For LP Fans Only is a compilation album by  American singer and musician Elvis Presley, released on February 6, 1959 by RCA Victor. It compiled previously released material from an August 1956 recording session at 20th Century Fox Stage One, a September 1956 session at Radio Recorders in Hollywood, sessions on January 10 and 11 at the RCA Victor Studios in Nashville, two more at the RCA Victor Studios in New York, and multiple sessions at Sun Studio. The album reached number 19 on the Billboard Top Pop Albums chart.

Content
After Presley's induction into the United States Army on March 24, 1958, RCA Victor and Presley's manager, Colonel Tom Parker, were faced with the prospect of keeping his name before the public for two years with no possibility of live performances or movies, and few unissued marketable recordings in the vault. A recording session was arranged for two days in June, which yielded enough items for five more single sides, singles being the commercial focus for rock and roll in the 1950s. Four of those tracks would be issued on 45s in 1958 and 1959 during his absence while doing military service.

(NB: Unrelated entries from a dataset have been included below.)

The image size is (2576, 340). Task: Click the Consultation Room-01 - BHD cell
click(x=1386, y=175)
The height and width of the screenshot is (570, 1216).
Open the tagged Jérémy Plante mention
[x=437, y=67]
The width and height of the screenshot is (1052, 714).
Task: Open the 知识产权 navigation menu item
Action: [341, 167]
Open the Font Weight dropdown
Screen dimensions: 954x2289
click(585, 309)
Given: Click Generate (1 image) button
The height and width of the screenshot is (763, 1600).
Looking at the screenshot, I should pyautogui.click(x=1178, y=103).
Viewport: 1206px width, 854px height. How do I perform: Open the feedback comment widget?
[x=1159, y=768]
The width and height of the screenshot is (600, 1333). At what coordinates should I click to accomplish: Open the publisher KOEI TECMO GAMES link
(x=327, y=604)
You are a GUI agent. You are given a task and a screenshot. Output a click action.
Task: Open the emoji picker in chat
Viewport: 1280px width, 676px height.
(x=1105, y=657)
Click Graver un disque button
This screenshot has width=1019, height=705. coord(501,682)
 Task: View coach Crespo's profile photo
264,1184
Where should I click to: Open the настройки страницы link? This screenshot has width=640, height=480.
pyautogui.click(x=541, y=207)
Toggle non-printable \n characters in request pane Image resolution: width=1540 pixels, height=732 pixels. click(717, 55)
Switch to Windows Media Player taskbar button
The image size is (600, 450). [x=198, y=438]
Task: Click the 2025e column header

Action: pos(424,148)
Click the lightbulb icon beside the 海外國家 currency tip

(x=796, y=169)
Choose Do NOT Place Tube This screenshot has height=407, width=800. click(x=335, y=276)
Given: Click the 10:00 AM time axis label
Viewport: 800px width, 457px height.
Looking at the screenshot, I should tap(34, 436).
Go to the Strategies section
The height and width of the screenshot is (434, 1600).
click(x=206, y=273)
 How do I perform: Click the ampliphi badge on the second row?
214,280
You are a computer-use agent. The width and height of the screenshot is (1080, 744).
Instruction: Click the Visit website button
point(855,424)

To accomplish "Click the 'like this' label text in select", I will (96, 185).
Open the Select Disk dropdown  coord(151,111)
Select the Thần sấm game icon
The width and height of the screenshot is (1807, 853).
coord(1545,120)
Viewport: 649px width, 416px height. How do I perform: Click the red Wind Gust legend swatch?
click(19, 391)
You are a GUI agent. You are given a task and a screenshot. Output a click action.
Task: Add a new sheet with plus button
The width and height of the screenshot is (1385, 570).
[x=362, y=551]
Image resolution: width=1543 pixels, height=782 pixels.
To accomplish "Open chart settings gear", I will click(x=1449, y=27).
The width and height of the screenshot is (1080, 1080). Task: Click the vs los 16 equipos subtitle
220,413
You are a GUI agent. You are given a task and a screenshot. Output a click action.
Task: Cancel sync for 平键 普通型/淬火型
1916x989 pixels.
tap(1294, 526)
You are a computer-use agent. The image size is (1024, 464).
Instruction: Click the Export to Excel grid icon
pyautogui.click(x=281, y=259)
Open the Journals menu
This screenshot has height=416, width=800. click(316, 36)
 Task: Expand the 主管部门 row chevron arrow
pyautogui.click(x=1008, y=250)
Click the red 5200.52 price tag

Presley, however, also did well in the albums market. Each of his previous six LPs charted no lower than number three, and RCA wished to continue to release albums by their hot commodity given his sales record. Much of Presley's material had been issued on single records, not on LP. For this album, RCA Victor collected nine tracks previously available in single form only, as well as "Poor Boy" from the Love Me Tender EP. Four of the tracks had been issued on Sun Records with limited release, and were very difficult to come by outside of the south. However all 5 Sun singles were reissued by RCA Victor in November 1955 and remained in print through the 1970s.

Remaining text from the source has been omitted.